Re: [PATCH] [2.5] asm-generic/atomic.h and changes to arm, parisc, mips, m68k, sh, cris to use it

From: H. Peter Anvin (hpa@zytor.com)
Date: Thu Aug 08 2002 - 22:52:01 EST


Followup to: <1028851871.28883.126.camel@irongate.swansea.linux.org.uk>
By author: Alan Cox <alan@lxorguk.ukuu.org.uk>
In newsgroup: linux.dev.kernel
>
> On Thu, 2002-08-08 at 23:40, Luca Barbieri wrote:
> > > The compiler can cache the value in a register
> > It shouldn't since it is volatile and the machine has instructions with
> > memory operands.
>
> I'm curious what part of C99 guarantees that it must generate
>
> add 1 to memory
>
> not
>
> load memory
> add 1
> store memory
>
> It certainly guarantees not to cache it for use next statement, but does
> it actually persuade the compiler to use direct operations on memory ?
>
> I'm not a C99 language lawyer but genuinely curious
>

C99 basically doesn't guarantee *anything* about "volatile", except
that it works as a keyword. It really can't, since the C standard
doesn't have a model for either hardware I/O or multithreaded
execution, effectively the two cases for which "volatile" matters; the
exact wording in the standard is за6.7.3.6:

    An object that has volatile-qualified type may be modified in ways
    unknown to the implementation or have other unknown side
    effects. Therefore any expression referring to such an object
    shall be evaluated strictly according to the rules of the abstract
    machine, as described in 5.1.2.3. Furthermore, at every sequence
    point the value last stored in the object shall agree with that
    prescribed by the abstract machine, except as modified by the
    unknown factors mentioned previously.114) What constitutes an
    access to an object that has volatile-qualified type is
    implementation-defined.

114) A volatile declaration may be used to describe an object
     corresponding to a memory-mapped input/output port or an object
     accessed by an asynchronously interrupting function. Actions on
     objects so declared shall not be optimized out by an
     implementation or reordered except as permitted by the rules for
     evaluating expressions.

It therefore becomes a quality of implementation issue, assuming there
are instructions that do that. Even so, it's iffy... should it
generate "lock incl" on x86, for example?

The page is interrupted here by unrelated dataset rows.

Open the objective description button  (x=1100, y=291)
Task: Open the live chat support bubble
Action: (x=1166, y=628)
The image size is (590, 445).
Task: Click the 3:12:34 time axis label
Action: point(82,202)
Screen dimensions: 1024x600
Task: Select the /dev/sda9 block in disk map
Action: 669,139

*In practice*, what can be safely assumed for a volatile object is
that:

a) A store to the volatile location will correspond to exactly one
   "store" hardware operations (note that multiple stores to the same
   object between sequence points are illegal in C);

b) If there is exactly one read reference to a volatile object between
   sequence points, it will correspond to exactly one "load" operation
   in hardware. If there is are n read references to the same
   volatile objects between adjacent sequence points, it will
   correspond to some number m "load" operations such that 1 <= m <= n.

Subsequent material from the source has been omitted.